Serum 1,5-AG was measured by KingMed Diagnostics using Pyranose oxidase assay kit from Beijing Strong Biotechnologies, Inc. on a Roche Modular 702 system. Serum samples were thawed and mixed at room temperature. 1,5-AG concentration was measured according to the manufacturer’s instructions. FBG, HbA1c, total cholesterol (TC), triglycerides (TG), high-density lipoprotein cholesterol (HDL-C), low-density lipoprotein cholesterol (LDL-C), creatinine (CREA), uric acid (UA) and estimated glomerular filtration rate (eGFR) were measured at the clinical laboratory of Beijing Hospital by using assay kits from Sekisui Medical Technologies (Osaka, Japan) on a Hitachi 7180 chemistry analyzer. Two quality control materials, prepared by mixed fresh serum samples, were analyzed with patient samples in each run in 1,5-AG assays to monitor the performance of the measurements. The average inter- assay CV was below 2%. Previous studies have shown this 1,5-AG assay to be highly reliable even in long-term stored samples (17). In the 2945 subjects measured, 100 samples had 1,5-AG concentration below the limit of detection, on this occasion, the lowest measured concentration was inputted.

Statistical analysis

Data were presented as percentages or medians and interquartile ranges (IQR). Baseline characteristics of the study population were compared across categories of 1,5-AG (≥14 µg/mL, <14µg/mL) in subjects with and without diagnosed DM. We used the Chi-squared test or Fisher exact test for categorical variables and the Kruskal-Wallis test for continuous variables. Correlations between 1,5-AG and conventional CAD risk factors were analyzed by Spearman nonparametric test.

To analyze the associations of 1,5-AG with the incidence of CAD and CAD severity defined by Gensini scores, multivariable logistic regression or linear regression analysis were performed. We divided the subjects with and without diabetes into two groups based on a cut point of 14 μg/mL. Those without diagnosed diabetes and 1,5-AG≥14 μg/mL served as the common reference group. Odds ratios (ORs) for CAD versus non-CAD, high versus low Gensini scores, or regression coefficients β for Gensini score, and the corresponding 95% confidence intervals (CIs) were evaluated. Potential confounding variables, including age, gender, current smoking, obesity or overweight, hypertension, dyslipidemia, stroke, family history of premature CAD, statin use, and FBG or HbA_1C, were controlled in the regression models.

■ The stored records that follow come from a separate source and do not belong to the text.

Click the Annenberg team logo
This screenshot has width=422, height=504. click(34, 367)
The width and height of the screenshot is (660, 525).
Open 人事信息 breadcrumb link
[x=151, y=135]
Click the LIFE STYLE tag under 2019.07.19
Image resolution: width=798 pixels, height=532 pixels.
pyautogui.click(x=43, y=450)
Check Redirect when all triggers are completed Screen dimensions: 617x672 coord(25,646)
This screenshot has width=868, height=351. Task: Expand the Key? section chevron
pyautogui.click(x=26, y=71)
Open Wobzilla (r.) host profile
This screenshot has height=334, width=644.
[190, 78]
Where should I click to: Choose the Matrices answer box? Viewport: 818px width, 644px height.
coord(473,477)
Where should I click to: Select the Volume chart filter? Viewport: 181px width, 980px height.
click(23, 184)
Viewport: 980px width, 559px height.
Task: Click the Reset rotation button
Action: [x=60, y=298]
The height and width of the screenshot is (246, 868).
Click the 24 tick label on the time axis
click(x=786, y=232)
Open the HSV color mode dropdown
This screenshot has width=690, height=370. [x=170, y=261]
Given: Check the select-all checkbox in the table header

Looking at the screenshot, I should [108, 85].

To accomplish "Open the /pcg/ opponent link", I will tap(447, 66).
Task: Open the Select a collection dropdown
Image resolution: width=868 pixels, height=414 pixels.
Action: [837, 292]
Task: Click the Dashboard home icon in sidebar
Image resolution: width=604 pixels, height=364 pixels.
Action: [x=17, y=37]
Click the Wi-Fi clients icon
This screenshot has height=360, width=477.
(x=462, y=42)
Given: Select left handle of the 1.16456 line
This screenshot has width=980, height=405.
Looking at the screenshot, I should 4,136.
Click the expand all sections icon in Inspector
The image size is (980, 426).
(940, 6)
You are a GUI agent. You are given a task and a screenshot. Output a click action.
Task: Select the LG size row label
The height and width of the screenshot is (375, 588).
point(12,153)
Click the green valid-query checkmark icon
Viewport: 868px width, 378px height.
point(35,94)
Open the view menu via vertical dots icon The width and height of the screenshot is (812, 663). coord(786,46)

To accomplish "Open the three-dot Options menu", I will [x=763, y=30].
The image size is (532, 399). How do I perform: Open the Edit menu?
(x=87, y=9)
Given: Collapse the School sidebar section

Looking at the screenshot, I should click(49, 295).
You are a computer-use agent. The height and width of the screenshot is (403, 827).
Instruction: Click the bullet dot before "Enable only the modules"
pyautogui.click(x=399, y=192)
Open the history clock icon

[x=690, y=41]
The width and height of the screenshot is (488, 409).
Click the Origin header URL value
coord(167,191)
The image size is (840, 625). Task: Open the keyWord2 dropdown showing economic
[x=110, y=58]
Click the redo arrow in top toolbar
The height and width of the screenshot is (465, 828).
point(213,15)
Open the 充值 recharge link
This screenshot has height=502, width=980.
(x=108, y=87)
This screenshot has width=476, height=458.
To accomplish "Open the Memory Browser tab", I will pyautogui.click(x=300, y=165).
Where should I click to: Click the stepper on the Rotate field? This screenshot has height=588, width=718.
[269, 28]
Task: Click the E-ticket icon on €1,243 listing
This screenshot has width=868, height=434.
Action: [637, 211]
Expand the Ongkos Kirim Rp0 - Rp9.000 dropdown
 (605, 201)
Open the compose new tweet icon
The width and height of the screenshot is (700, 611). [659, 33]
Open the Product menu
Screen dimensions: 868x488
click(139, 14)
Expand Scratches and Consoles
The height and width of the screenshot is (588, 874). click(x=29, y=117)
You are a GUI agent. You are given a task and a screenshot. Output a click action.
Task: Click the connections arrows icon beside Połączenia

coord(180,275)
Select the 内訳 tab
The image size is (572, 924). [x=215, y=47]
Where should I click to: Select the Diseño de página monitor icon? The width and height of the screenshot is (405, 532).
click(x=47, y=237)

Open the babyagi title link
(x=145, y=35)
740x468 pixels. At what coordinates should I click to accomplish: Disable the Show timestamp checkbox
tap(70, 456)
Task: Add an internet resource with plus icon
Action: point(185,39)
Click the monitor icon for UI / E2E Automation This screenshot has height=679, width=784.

We used restricted cubic splines with five knots located at the 5th, 27.5th, 50th, 72.5th, and 95th percentiles and centered at the 14 μg/mL to explore whether there is a non-linear relationship between 1,5-AG and incident CAD and severity. Besides, two-piecewise linear regression model was also used to further explain the non-linearity and examine the threshold effect of the 1,5-AG on CAD and severity using a smoothing function. In the model, the threshold level (i.e.,turning point) was determined using trial and error, including selection of turning points along a pre-defined interval and then choosing the turning point that gave the maximum model likelihood. We also conducted a log likelihood ratio test to examine the statistical significance.

In addition, the subgroup analyses and interaction tests were performed using stratified binary logistic regression model or linear regression. In order to further examine the robustness of associations between 1,5-AG and incident CAD and severity, we performed several sensitivity analyses: additionally adjusting for the serum concentrations of other biochemical parameters, including TC, TG, HDL-C, LDL-C, UA, Crea and eGFR; excluding participants with 1,5-AG below the limit of detection; using 1,5-AG concentration as a continuous independent variable instead of the category variable with a cutoff for 1,5-AG of ≥ 14 μg/mL, respectively.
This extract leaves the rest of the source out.